Because cleaning involves exertion, repetitive motions, and awkward postures, you need to be alert to the risk of musculoskeletal woes, such as tendonitis, rotator cuff injuries, muscle strains, and lower back pain. To avoid making friends with your local chiropractor, try the following:
- Wear knee pads when doing work on the floor.
- If you are lifting something heavy, be realistic about your abilities (when is the last time you lifted something this heavy?), enlist a friend to help, and of course, lift with your legs, not your back.
- Avoid twisting your body while carrying a load, such as a heavy laundry hamper.
- Alternate activities, so you aren’t repeating any motion for too long, and take breaks.
Beware the Dust
It’s important to dust and vacuum frequently, even in those out-of-sight, hard-to-reach places. If you’re feeling unmotivated, just consider at what’s contained in typical household dust: dead skin cells, pet dander, bits of insects, pollen, and bacteria. Breathing dust can trigger asthma, allergies, and other respiratory issues, so it’s smart to reduce the quantity that’s laying around your house—but dusting can also increase your exposure. Protect yourself from this microscopic menace by following these tips:
- Reduce dust in the home from the get-go by placing doormats at entrances to capture dirt coming in from outside.
- Use a high-quality filter in your HVAC system and replace it regularly.
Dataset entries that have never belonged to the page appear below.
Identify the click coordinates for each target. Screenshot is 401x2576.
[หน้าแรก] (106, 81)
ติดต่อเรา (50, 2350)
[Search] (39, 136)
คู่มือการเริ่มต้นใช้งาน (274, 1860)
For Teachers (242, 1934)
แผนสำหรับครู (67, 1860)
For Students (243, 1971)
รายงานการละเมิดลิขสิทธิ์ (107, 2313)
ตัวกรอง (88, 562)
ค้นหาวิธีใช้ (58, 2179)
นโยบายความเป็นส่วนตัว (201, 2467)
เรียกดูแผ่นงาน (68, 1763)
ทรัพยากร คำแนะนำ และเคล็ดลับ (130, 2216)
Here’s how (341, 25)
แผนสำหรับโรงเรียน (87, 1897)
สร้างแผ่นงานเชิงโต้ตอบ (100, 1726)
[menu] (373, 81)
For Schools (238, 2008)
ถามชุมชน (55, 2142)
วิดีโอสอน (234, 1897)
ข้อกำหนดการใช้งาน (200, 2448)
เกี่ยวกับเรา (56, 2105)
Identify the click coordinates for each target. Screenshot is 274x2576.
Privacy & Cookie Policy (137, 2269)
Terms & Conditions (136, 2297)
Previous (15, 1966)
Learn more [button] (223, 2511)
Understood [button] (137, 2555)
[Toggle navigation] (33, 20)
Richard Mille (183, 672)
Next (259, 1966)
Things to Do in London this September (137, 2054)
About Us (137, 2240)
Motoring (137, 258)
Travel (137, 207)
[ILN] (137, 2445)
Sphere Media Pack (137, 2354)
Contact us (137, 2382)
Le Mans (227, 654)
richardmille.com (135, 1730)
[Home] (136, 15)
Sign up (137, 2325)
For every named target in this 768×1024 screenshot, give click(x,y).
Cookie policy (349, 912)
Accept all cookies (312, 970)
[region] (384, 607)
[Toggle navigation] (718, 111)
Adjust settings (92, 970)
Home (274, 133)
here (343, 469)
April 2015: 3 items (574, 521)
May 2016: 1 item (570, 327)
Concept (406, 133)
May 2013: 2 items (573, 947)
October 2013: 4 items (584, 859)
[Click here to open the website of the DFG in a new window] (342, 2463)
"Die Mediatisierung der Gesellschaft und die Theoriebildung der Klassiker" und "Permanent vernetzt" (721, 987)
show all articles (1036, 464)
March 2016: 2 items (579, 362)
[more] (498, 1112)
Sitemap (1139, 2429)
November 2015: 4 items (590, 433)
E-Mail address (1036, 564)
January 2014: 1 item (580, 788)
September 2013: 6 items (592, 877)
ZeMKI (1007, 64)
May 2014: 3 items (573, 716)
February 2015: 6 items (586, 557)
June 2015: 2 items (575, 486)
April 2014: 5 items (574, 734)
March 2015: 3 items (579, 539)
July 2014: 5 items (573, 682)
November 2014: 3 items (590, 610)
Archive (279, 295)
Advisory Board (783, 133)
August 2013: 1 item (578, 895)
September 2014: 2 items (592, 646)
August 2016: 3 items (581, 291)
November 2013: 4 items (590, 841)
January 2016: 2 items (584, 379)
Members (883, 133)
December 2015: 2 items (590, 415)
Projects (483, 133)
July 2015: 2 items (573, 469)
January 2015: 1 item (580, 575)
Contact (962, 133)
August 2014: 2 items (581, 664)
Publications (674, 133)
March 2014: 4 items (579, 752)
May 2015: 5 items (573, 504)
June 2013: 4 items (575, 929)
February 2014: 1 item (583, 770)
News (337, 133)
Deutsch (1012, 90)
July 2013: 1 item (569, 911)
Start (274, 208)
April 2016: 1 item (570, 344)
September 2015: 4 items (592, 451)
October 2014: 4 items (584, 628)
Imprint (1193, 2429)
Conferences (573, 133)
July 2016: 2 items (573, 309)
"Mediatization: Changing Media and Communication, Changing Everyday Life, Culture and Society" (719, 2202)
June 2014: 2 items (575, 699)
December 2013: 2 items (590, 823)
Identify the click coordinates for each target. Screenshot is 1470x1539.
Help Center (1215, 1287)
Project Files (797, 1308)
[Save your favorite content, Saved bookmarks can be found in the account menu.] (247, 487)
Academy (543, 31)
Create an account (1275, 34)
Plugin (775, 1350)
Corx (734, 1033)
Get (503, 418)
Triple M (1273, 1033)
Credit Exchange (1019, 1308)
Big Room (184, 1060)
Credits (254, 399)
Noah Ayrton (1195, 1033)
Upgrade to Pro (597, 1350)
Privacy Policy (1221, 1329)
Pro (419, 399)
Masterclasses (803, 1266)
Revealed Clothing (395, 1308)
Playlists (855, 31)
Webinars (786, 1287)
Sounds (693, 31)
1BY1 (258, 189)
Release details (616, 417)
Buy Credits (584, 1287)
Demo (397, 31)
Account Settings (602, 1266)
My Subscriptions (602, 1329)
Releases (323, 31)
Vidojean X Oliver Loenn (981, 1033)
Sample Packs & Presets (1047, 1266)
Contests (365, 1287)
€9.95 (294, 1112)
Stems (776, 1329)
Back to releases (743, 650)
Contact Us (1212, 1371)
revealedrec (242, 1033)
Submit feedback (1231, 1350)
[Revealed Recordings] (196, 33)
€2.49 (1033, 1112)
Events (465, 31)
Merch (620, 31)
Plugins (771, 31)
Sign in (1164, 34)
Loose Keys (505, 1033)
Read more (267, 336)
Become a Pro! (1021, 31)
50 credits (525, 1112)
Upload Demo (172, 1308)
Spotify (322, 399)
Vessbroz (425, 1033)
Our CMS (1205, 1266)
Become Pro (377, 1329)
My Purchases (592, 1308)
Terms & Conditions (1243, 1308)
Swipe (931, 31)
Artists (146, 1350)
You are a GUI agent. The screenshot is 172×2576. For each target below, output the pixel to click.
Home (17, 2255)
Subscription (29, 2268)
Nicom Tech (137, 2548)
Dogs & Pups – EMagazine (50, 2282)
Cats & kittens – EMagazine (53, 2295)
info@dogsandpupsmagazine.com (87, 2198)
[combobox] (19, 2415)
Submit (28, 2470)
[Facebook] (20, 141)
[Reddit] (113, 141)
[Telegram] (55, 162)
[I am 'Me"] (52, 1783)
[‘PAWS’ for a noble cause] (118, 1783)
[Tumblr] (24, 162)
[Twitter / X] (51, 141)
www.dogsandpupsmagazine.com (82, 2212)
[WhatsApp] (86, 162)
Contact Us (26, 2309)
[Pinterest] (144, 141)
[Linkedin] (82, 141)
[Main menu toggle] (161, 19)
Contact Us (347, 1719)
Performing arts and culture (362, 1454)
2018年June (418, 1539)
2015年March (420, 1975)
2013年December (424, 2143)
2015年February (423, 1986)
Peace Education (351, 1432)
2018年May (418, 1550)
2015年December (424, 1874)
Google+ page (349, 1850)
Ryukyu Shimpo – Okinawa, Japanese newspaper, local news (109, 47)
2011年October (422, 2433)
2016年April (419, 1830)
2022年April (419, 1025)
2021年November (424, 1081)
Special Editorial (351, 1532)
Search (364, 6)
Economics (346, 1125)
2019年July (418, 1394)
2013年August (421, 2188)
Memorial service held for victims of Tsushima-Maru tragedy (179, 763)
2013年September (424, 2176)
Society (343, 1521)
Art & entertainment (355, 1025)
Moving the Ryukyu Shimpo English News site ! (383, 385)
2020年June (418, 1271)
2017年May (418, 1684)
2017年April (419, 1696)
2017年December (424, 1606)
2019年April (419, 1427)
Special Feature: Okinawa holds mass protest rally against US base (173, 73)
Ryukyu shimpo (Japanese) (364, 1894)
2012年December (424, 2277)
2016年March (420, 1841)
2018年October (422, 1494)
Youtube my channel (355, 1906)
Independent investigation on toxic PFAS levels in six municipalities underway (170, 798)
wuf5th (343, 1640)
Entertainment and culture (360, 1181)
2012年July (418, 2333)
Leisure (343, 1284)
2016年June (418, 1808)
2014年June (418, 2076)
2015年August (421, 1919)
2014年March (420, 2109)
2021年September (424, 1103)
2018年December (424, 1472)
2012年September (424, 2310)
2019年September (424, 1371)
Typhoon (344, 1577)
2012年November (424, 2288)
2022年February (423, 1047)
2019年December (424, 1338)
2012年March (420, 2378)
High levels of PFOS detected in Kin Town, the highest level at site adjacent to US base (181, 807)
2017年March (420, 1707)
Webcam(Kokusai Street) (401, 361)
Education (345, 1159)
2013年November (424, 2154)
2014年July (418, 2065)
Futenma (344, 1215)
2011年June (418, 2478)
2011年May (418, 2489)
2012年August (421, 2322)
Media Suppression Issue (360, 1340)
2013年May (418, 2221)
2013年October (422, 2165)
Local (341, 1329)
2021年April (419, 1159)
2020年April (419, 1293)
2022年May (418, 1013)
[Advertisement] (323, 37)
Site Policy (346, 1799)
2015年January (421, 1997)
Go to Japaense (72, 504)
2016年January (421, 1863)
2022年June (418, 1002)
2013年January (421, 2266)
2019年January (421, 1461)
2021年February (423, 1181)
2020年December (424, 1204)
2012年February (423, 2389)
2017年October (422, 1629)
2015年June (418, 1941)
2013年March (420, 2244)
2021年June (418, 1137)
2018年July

- Wood, tile, and vinyl flooring is healthier than carpeting. If you just love a soft surface beneath your sensitive feet, opt for a short-pile carpet over a loose-pile carpet.
- Use a vacuum cleaner with a high-efficiency or HEPA filter.
- Wear a mask when vacuuming and dusting. But not just any mask: Cloth and surgical masks won’t keep the dust from your lungs. Opt for a snug-fitting, reusable respirator such as a Makana Mask.
Oh, and when you’re dusting that high bookshelf or bureau, watch for falling objects you didn’t know were up there—like Uncle Jeff’s championship bowling ball. This is a common cause of head injuries when cleaning. Especially for relatives of Uncle Jeff.